As thousands of Dreamers question their futures in Trump’s America, John Gomez still has hope.
“At the end of the day, all of us are human beings — that’s what kept me moving forward,” the 28-year-old Queens resident said. “I don’t think that the world and society is this dispassionate about other people. I think as long as we keep a positive attitude and positive mental state, we could build a better society than where we come from.”
Gomez came to New York from Colombia with his family in 1997 and recently spent several years working three jobs — construction with his father, cleaning with his mother’s company and delivering for Postmates — to help them make ends meet.
“I wanted to do something more,” Gomez said. “For a long time, I went through depression of not knowing where I belonged. I got good grades in school, but I wasn’t really motivated because as an immigrant, what’s the point? I couldn’t have a career or anything.”
That is, until he discovered Coalition for Queens (C4Q), a tech nonprofit that offers an intensive 10-month coding course for low-income or underserved New Yorkers.
“I just jumped on it,” said Gomez, who was always interested in science. “I knew if I succeeded in that, I’d not only have a chance for a better life, but to fulfill my own aspirations as a human being.”
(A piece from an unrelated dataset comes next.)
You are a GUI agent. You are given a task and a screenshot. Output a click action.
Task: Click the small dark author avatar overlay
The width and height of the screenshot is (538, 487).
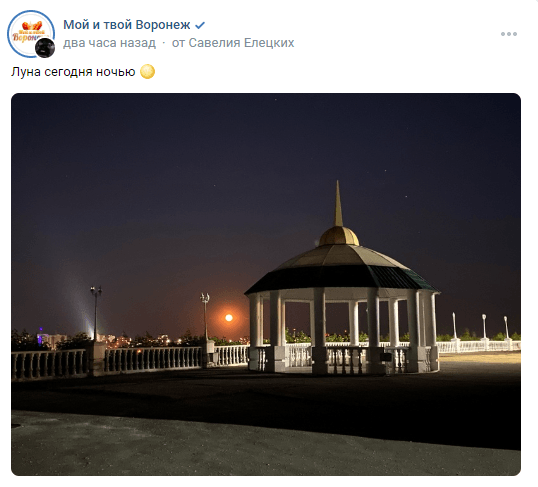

Calling the program “completely life-changing,” Gomez now works as an Android engineer at Date Cubed — and was honored for his accomplishments by C4Q at its annual Tech Bash this week.
“After working so hard and so long and training for something better, to see something like this happen, it’s hard to come to grasp with it,” he said. “I’m really emotional thinking about it and really thankful. It’s only the beginning because there’s so much I still want to do.”
And that’s the exact reason Jukay Hsu created C4Q.
“We founded C4Q to create opportunity and access to good paying jobs in the city’s exploding tech sector, and John is living proof that when New Yorkers have the tools they need to succeed, the sky’s the limit,” he said.